[Saved data entries]
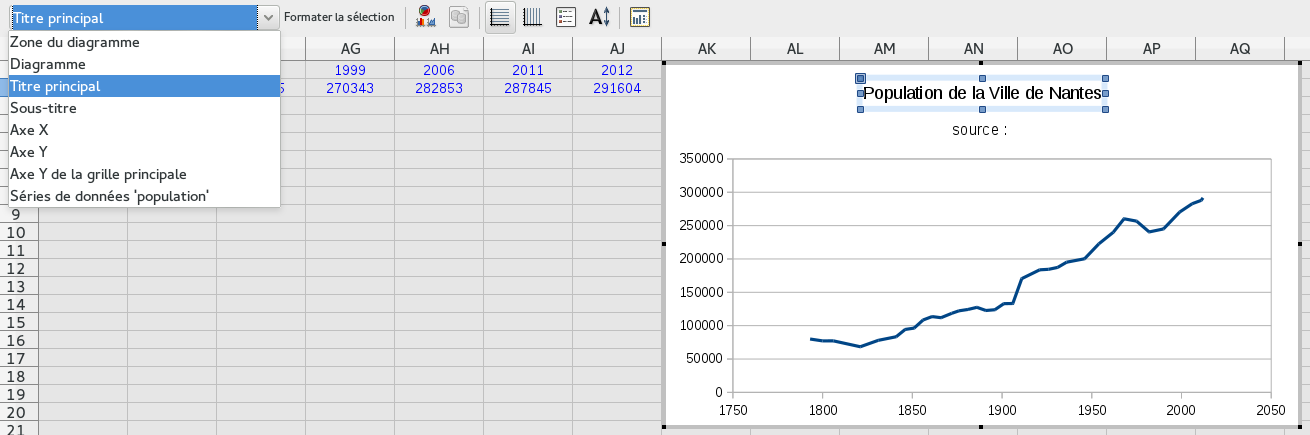This screenshot has width=1310, height=435.
Task: Collapse the chart element dropdown arrow
Action: coord(268,17)
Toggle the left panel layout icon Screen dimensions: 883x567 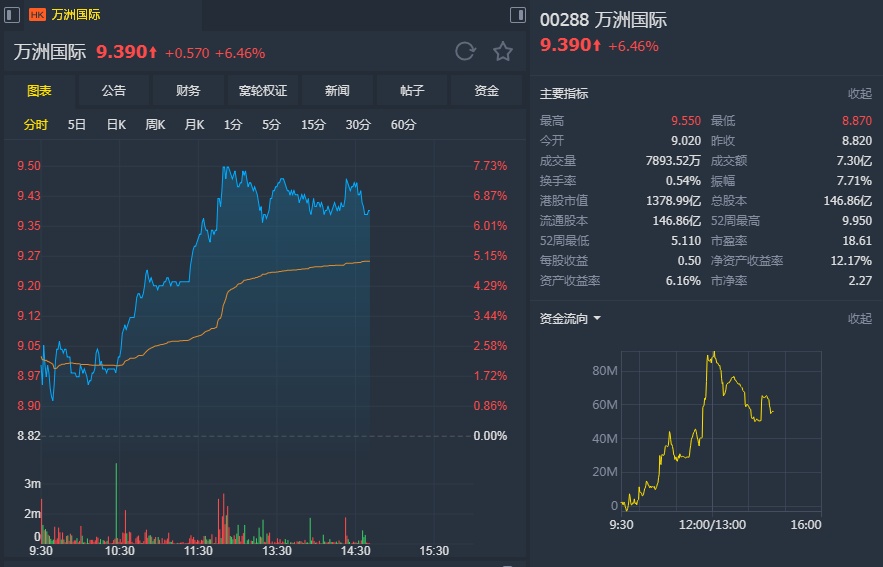[12, 14]
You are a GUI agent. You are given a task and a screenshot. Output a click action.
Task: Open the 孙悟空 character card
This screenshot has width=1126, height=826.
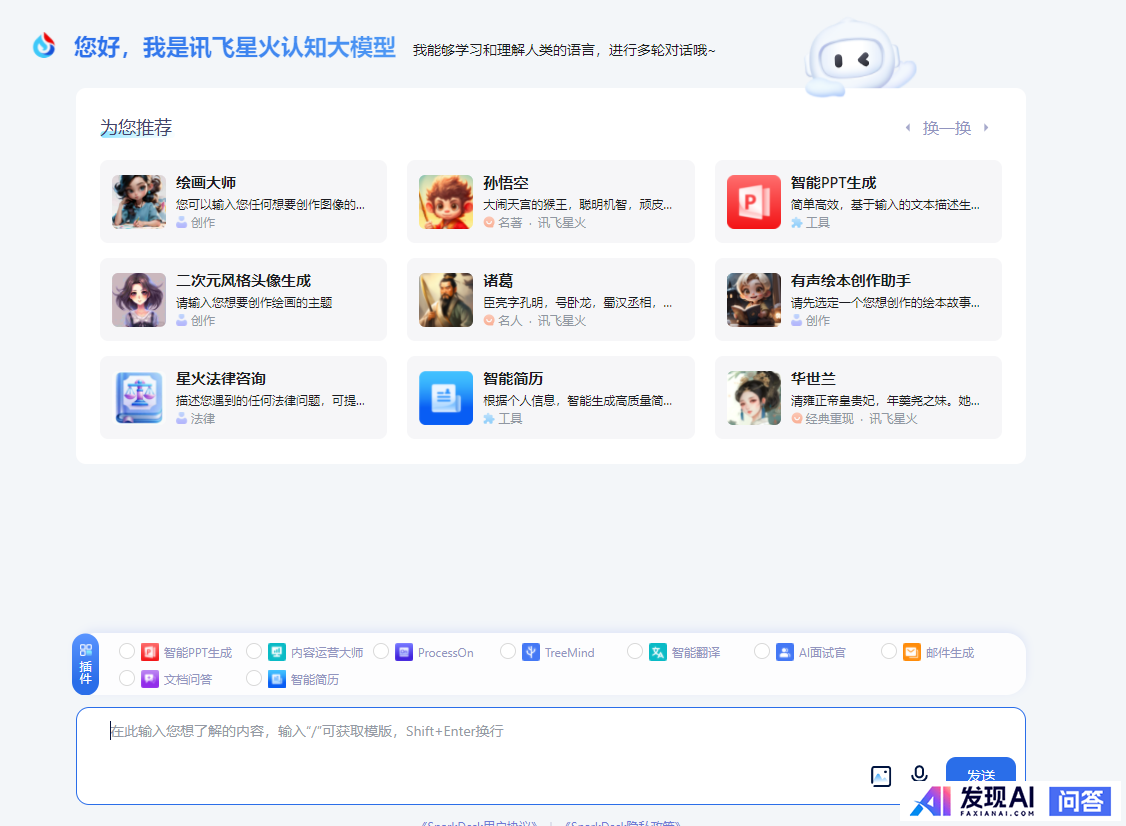click(x=550, y=201)
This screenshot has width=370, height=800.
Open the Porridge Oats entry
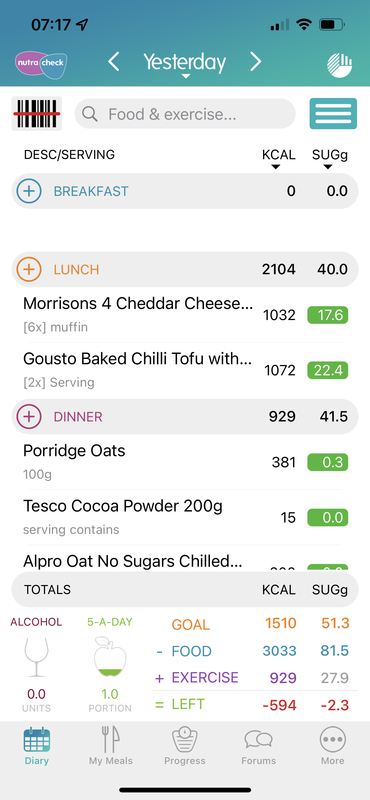(x=185, y=462)
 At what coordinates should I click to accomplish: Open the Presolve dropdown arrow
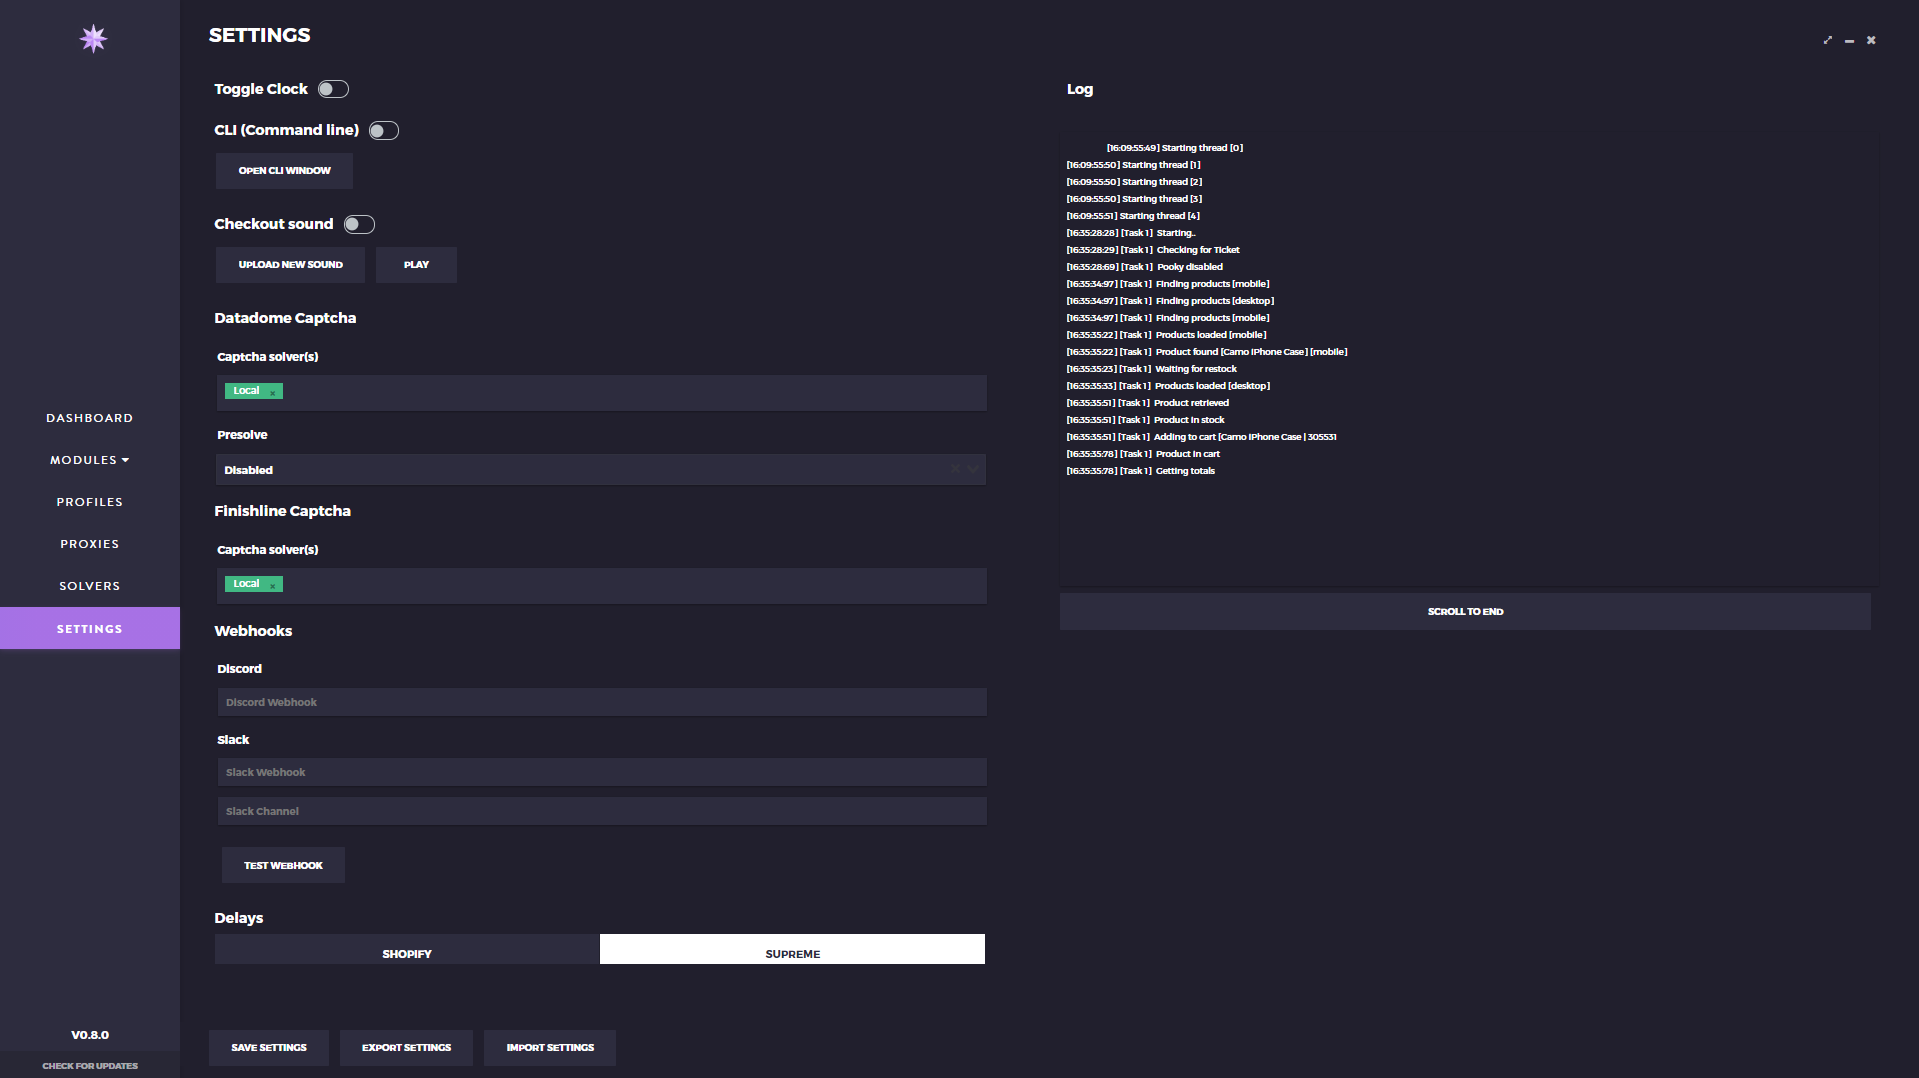973,469
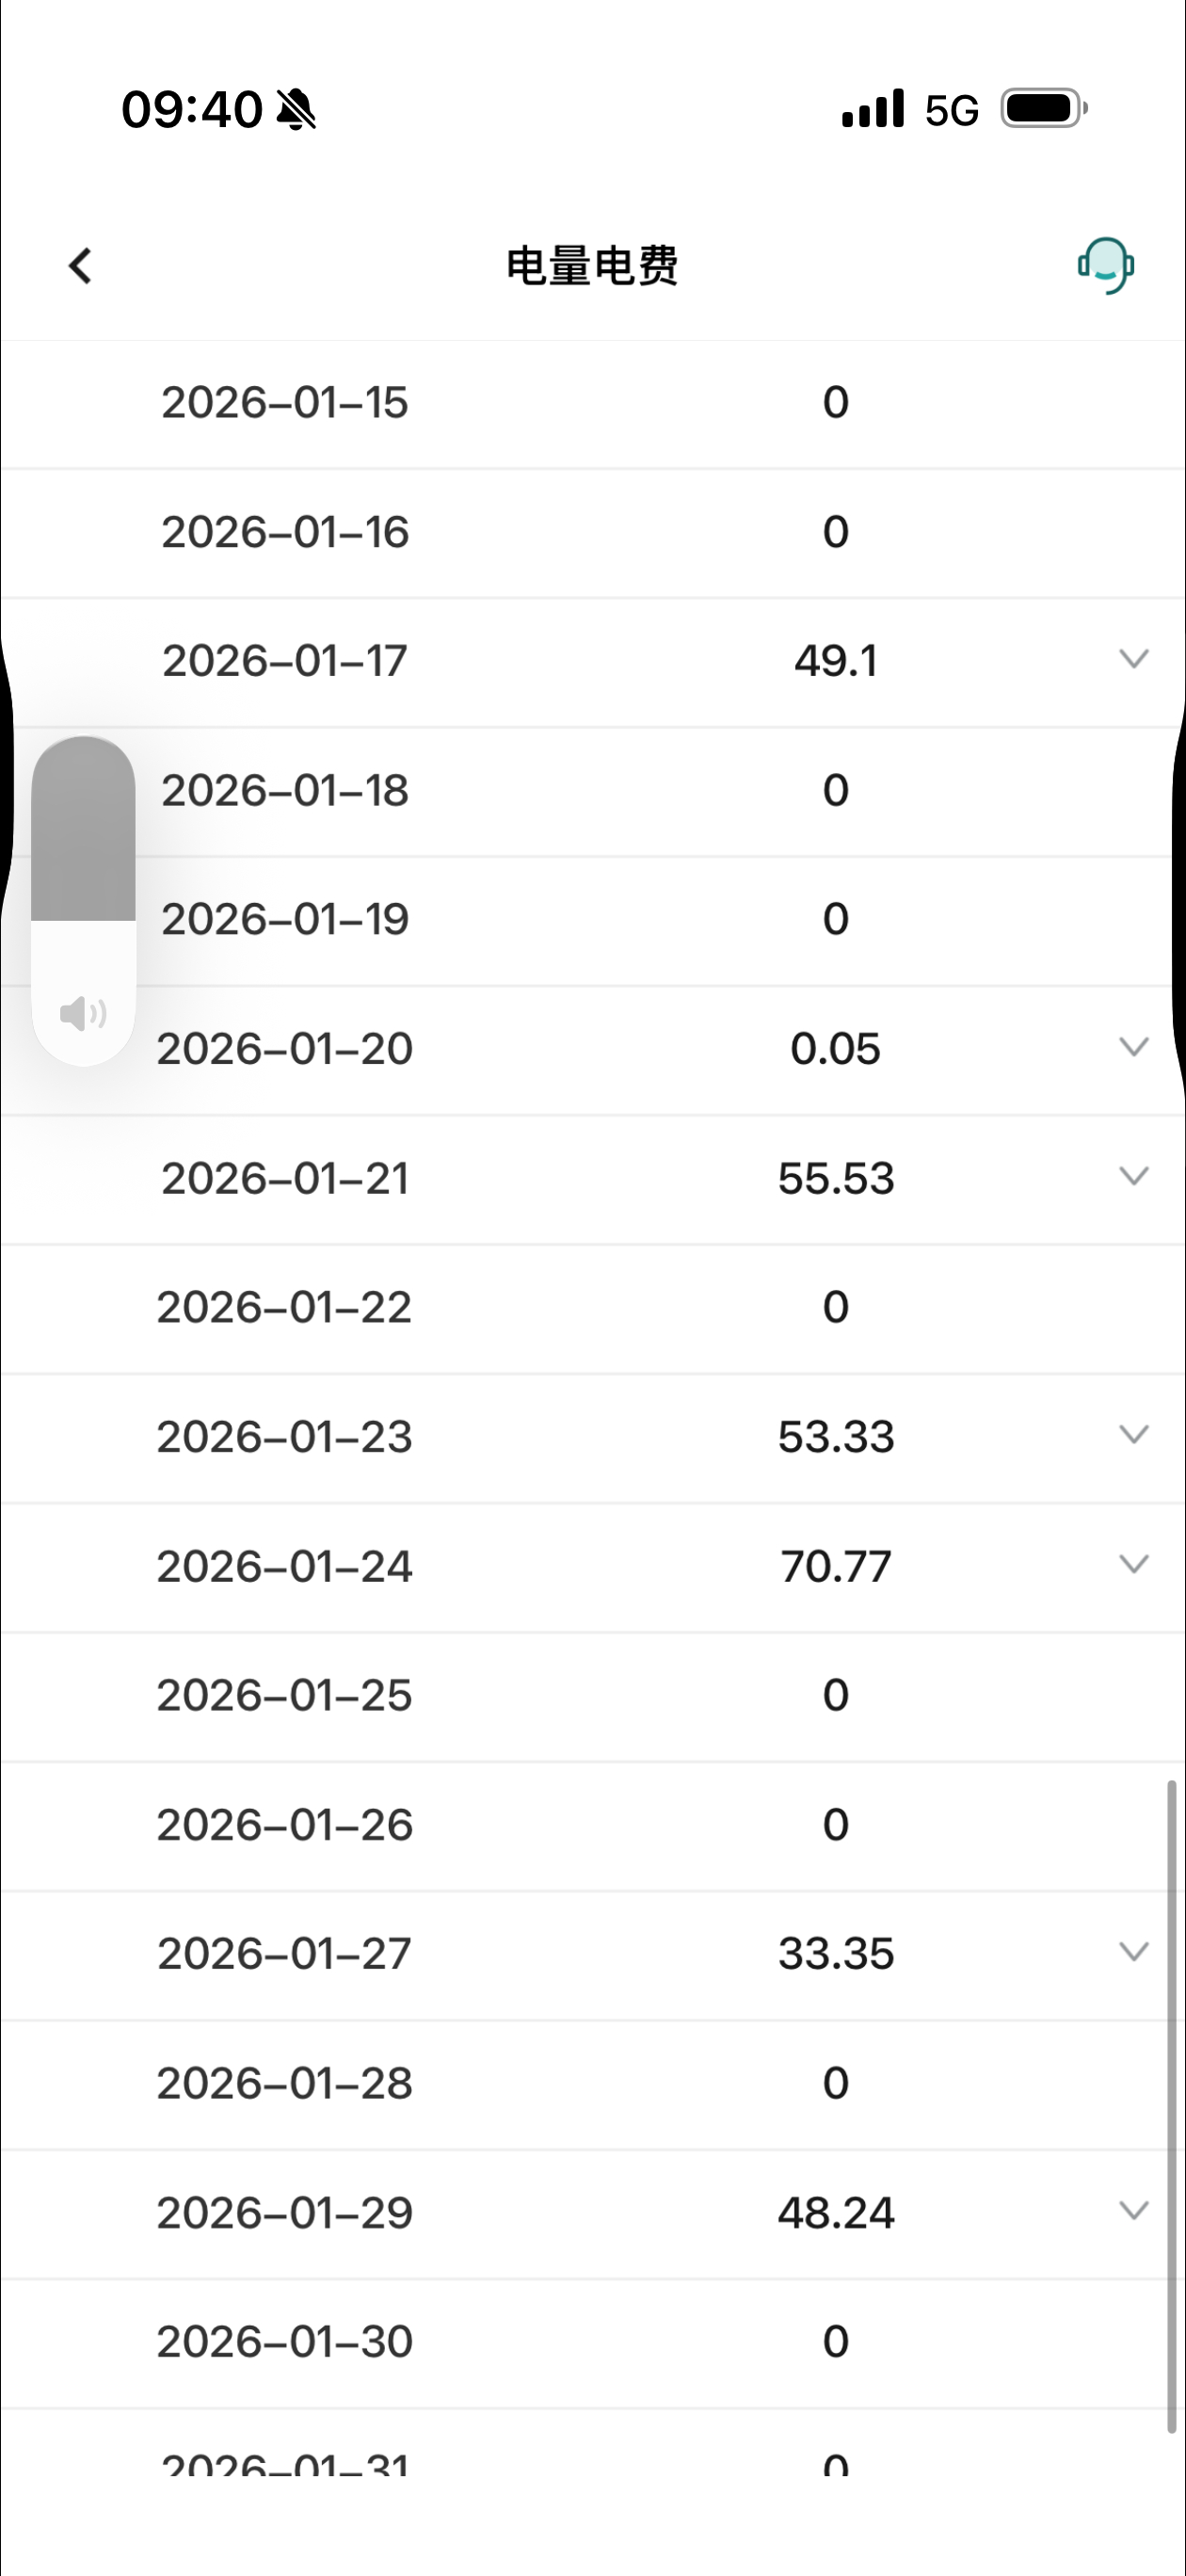Tap the silent mode bell icon
The image size is (1186, 2576).
point(296,109)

[Task]:
Word for word, repeat only the lines from the line containing "Open the Porridge Oats entry" through the end of the data, without any pictures.

[Solution to this exercise]:
Open the Porridge Oats entry
(x=185, y=462)
 At what coordinates should I click to accomplish: Open the Presolve dropdown arrow
973,469
Tap the silent mode bell icon
The image size is (1186, 2576).
point(296,109)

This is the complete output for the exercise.